A Feb. 14 decision by the District of Sicamous council not to rezone close to 1 km of land along Mara Lake just means construction of the Shuswap-North Okanagan Rail Trail will start this year without it.

The potential 50 km rail trail will only stretch 49 km to Armstrong instead.

“The funding is in place so it’s time to get the work going,” project manager Phil McIntyre-Paul told iNFOnews.ca. “The first piece that was to get some of the work done was in the Sicamous and top of Mara Lake area.”

Now that work will have to start somewhere else.

“That somewhere else is literally 1,000 metres further south,” McIntyre-Paul said. “There was some slight mitigation work that was going to be done in that area. It really needs to be done before the spring freshet so, I suspect, with this delay, if they don’t come back and rezone it, it will be delayed months or a year so it won’t get done until next year, or whenever.”

The very northern end of the trail was never going to get built this year anyway. The rail trail will eventually start at Shuswap Lake but has to wait until the R.W. Bruhn Bridge, where Highway 1 crosses the Sicamous Narrows between Shuswap and Mara Lakes, is replaced.

The province is planning to widen a 1.9 km stretch of the highway to four lanes, including the bridge, at a cost of $224.5 million.

The project is in the final design stage. Utilities are currently being relocated but construction will not go to tender until later this year.

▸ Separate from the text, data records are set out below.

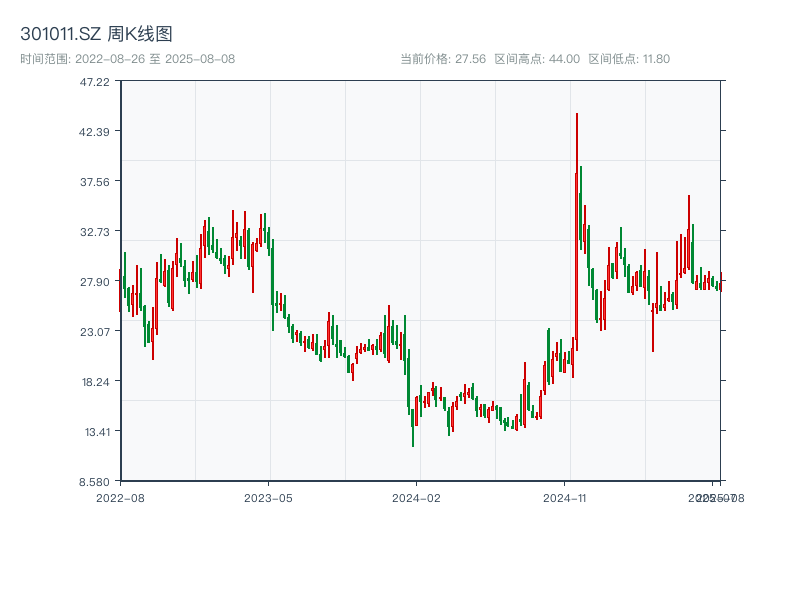Click the 2022-08 x-axis date label
The width and height of the screenshot is (800, 600).
(120, 497)
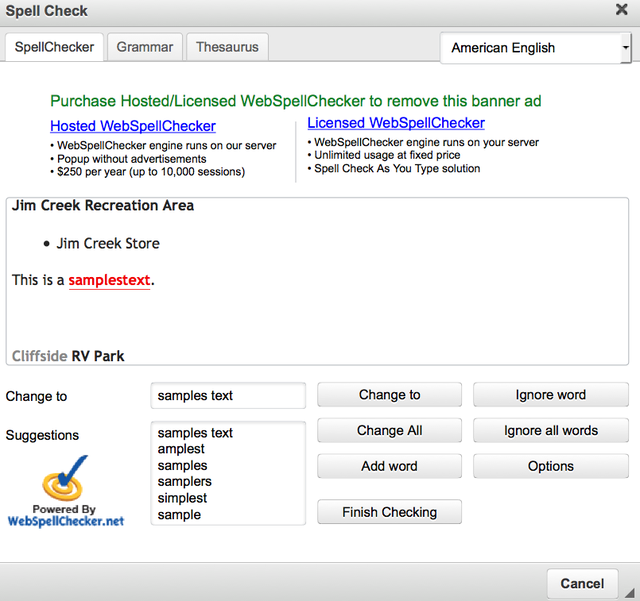
Task: Choose 'simplest' from suggestions list
Action: [183, 498]
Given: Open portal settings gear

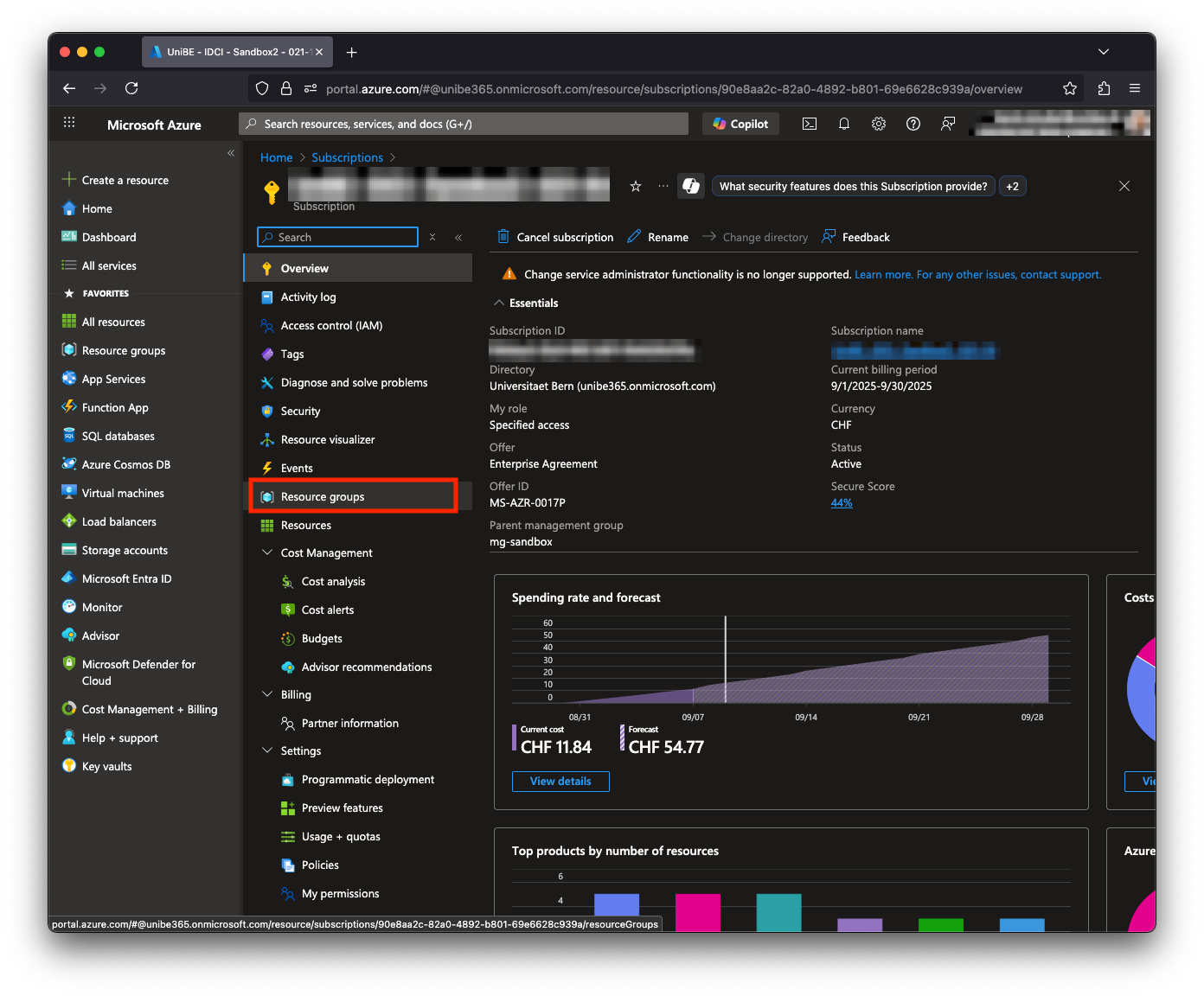Looking at the screenshot, I should (879, 124).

The Splatsin Development Corporation, which completed a 2 km test section of the Rail Trail near Enderby last year, is finalizing plans to start work on much of the 50 km trail this year.

READ MORE: Significant progress made on Shuswap North Okanagan Rail Trail

The trail is expected to run along the west side of Mara Lake but that land is not zoned to allow for a trail.

A public hearing was held in Sicamous on Feb. 14 to consider that change but council turned it down, partly due to concerns raised by property owners along the west side of Mara Lake over so-called crossing agreements because they have to cross the trail to get to their docks.

READ MORE: Sicamous council stops progress on Shuswap portion of rail trail

McIntyre-Paul said those are not actually crossing agreements. The docks are built into the rail trail’s right-of-way and that trail has to be raised about one metre in that area in order to reduce flooding during wet springs.

That means agreements have to be worked out on how that is to be done. But, without rezoning, no work can start on that section of the trail anyway.

There is no indication of when, or if, a new rezoning proposal will go back to Sicamous council.

In the meantime, work will start this year on much of the rest of the trail, particularly where it can be easily resurfaced.

But given the erosion along parts of Mara Lake and the Shuswap River, and the fact that mitigation work can only be done at certain times of the year, it could still be a couple of years before the trail is fully opened.

There are also issues around the two crossings of Highway 97 A.

One is at Grindrod where the speed limit is only 50 km/h and there is a sharp corner near the rail line. An agreement still needs to be reached with the Ministry of Transportation but McIntyre-Paul expects that to simply be a crossing light that residents there have wanted for a long time.

The other major crossing is near Stepney Road, north of Armstrong, where an overpass is required. Funding is not yet in place for that overpass so the hope is, once more of the trail is open, a fundraising drive will be able to bring in that needed money.

The continued opposition to the trail by the Mara Lake dock owners was a bit of a surprise to McIntyre-Paul.

“Everyone we’ve worked with and encountered have been saying: ‘Yeah, we really look forward to this being a greenway corridor outside of our back yard,’” he said. “That’s been the message we’ve heard.”

At the public hearing, the dock owners said they supported the rail trail but wanted their property rights protected first.

In November 2021, a group of them calling themselves the B.C. Dock Owners Coalition put out a press release claiming Mara Lake would be “industrialized for transit purposes,” the whole project “appears to be a sham” and the trail will become a “Commuter Train Mega-Project.”

READ MORE: 'Fake news': Shuswap lobby group calls rail trail project a 'sham'

“What we’re definitely hearing more of is folks coming back from other communities asking why is this taking us so long, why can’t we make that happen here?” McIntyre-Paul said. “The reality is, we can. It’s just that we’re small and rural and we have to work together. That’s the social geography. The good thing is, we’re doing it. Time and patience and being committed to staying with each other and saying: ‘Let’s work this out.’

“At this point, I’ve yet to see the mysterious ‘they’ who are really doing this secretly to try and stick it to local residents and community property owners. There isn’t anyone actively trying to ruin people’s adjacent property.”

The expectation is that, once the rail trail is completed to Armstrong, other paths will be created to connect it to the Okanagan Rail Trail that runs from Coldstream to Kelowna. Ultimately, the hope is to have one continuous trail from Sicamous to the U.S. border at Osoyoos and beyond.